'''

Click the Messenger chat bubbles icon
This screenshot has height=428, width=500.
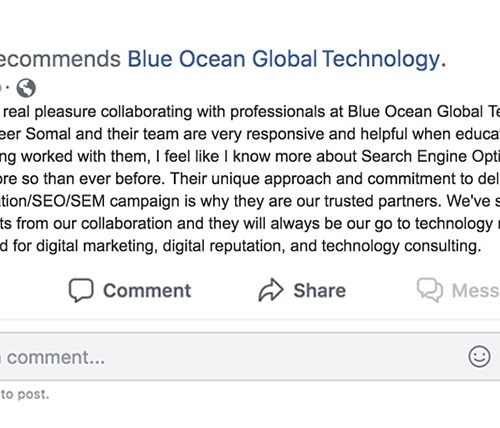pyautogui.click(x=430, y=290)
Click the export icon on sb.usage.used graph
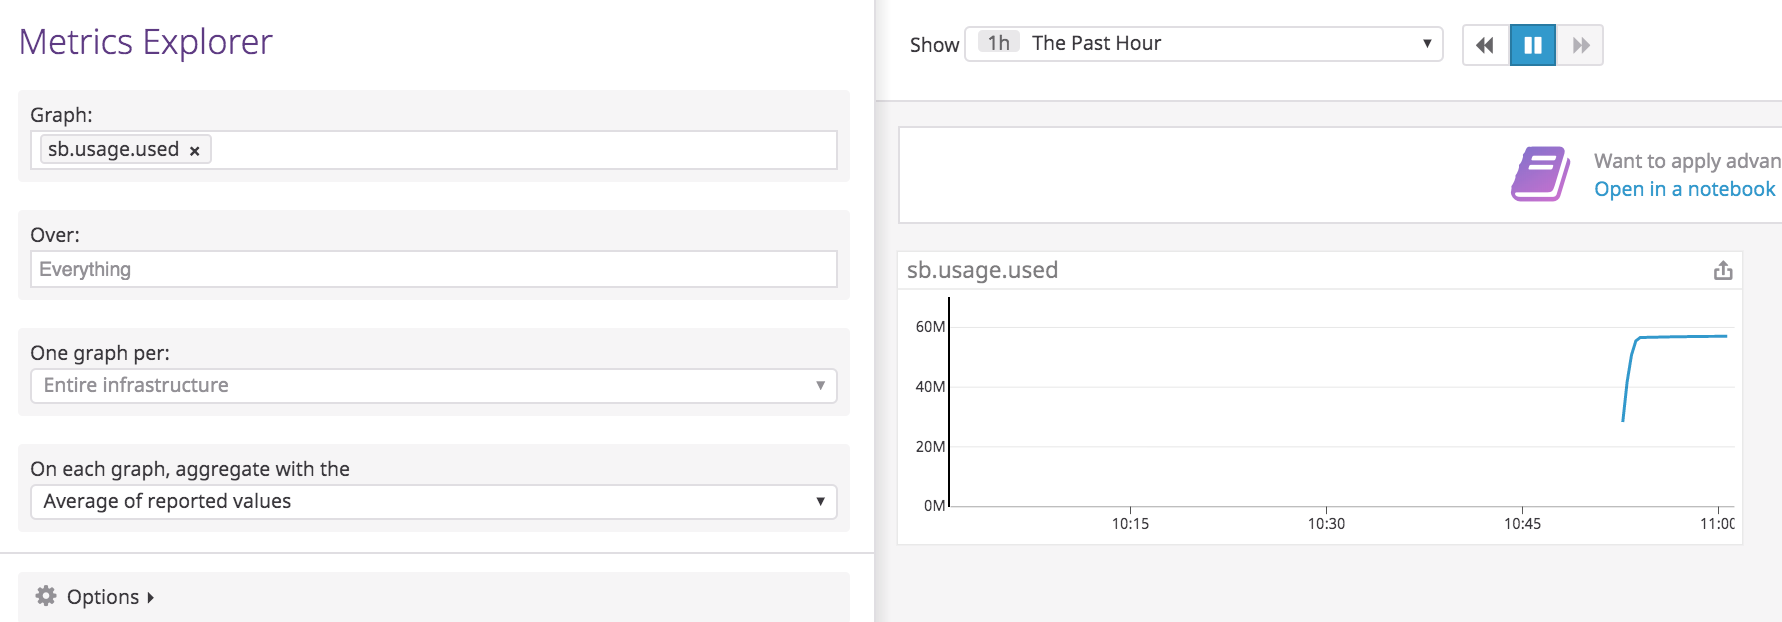The height and width of the screenshot is (622, 1782). (x=1722, y=271)
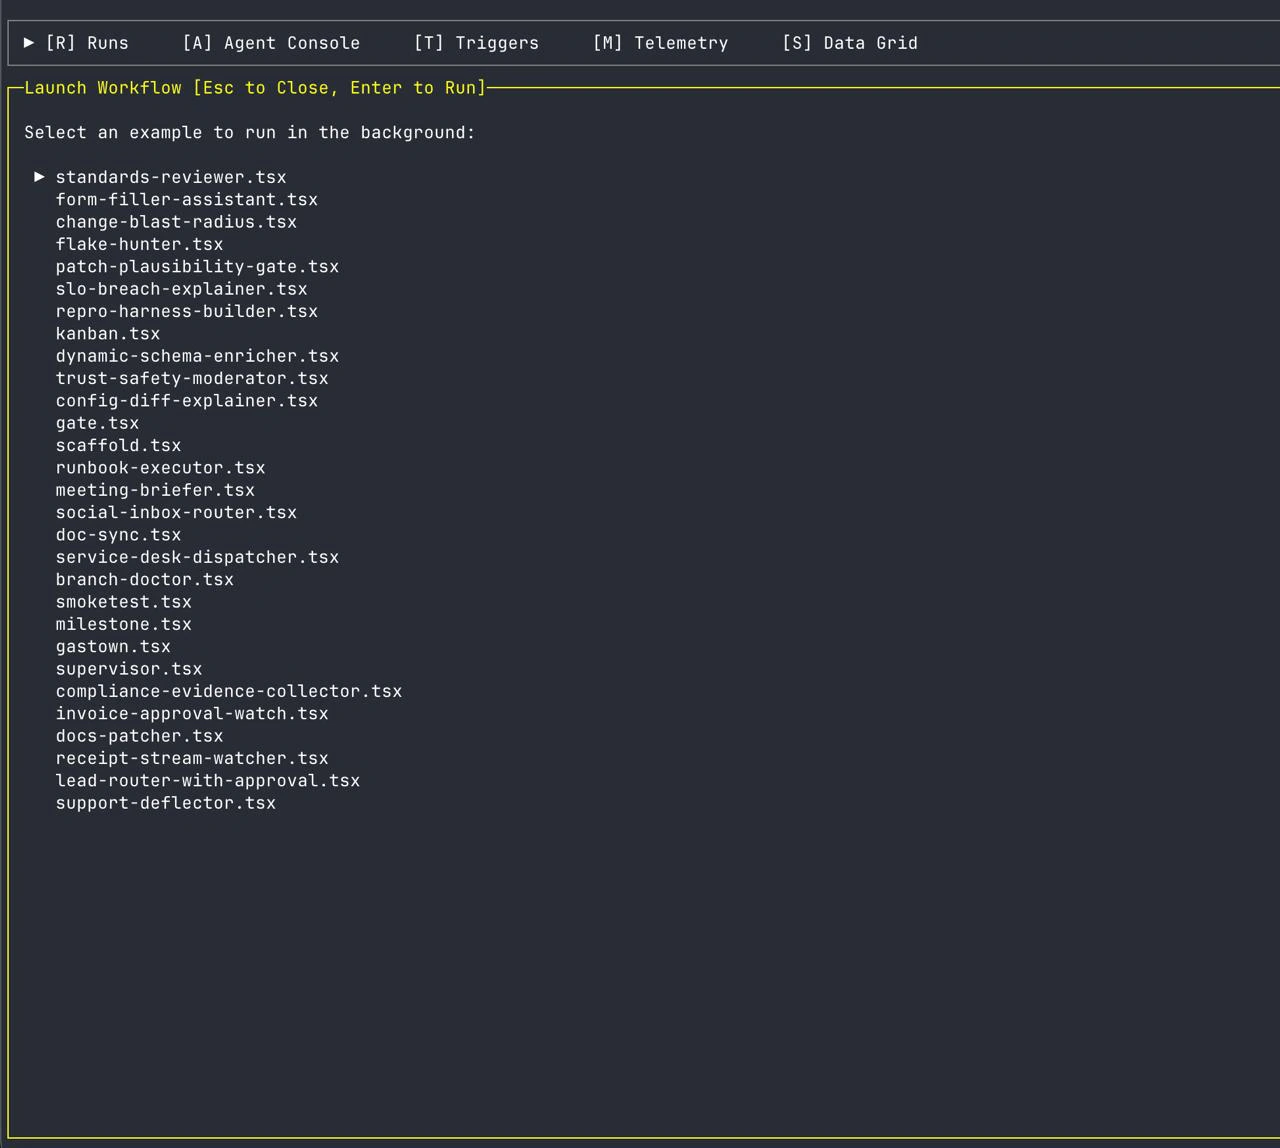Switch to the [R] Runs tab
The height and width of the screenshot is (1148, 1280).
coord(88,42)
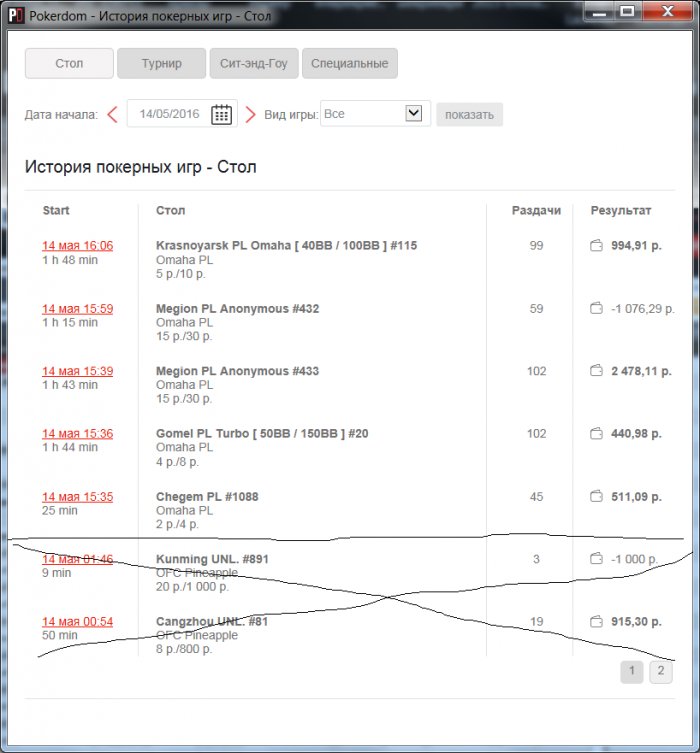Viewport: 700px width, 753px height.
Task: Click wallet icon beside -1 076,29 result
Action: (x=597, y=309)
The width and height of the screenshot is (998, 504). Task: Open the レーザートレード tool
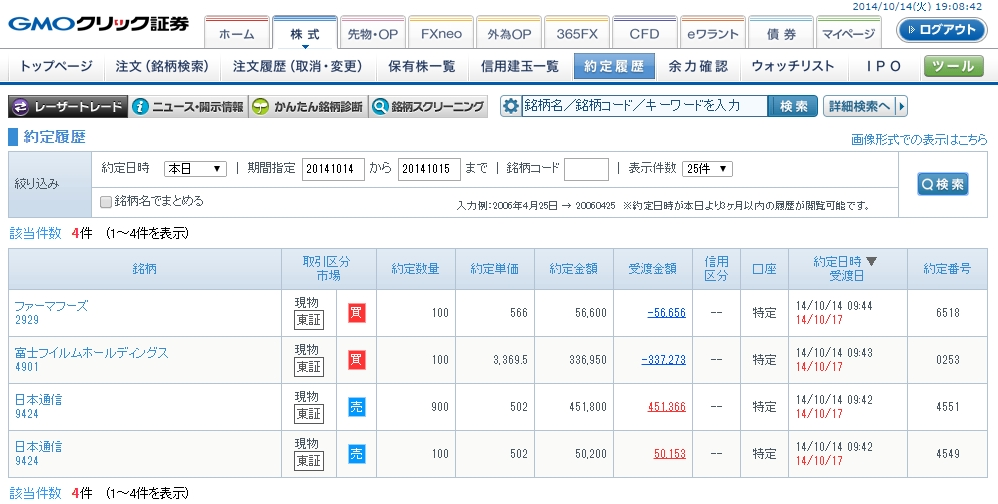pyautogui.click(x=68, y=106)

'''

→ **What the task requires**
Please repeat all of the data exactly as it stands, leaving the pictures out.

→ **Answer to the exercise**
Click the Messenger chat bubbles icon
This screenshot has height=428, width=500.
pyautogui.click(x=430, y=290)
Click the export icon on sb.usage.used graph
The height and width of the screenshot is (622, 1782). (x=1722, y=271)
Switch to the [R] Runs tab
The height and width of the screenshot is (1148, 1280).
coord(88,42)
Viewport: 700px width, 753px height.
Task: Click wallet icon beside -1 076,29 result
Action: (x=597, y=309)
The width and height of the screenshot is (998, 504). Task: Open the レーザートレード tool
pyautogui.click(x=68, y=106)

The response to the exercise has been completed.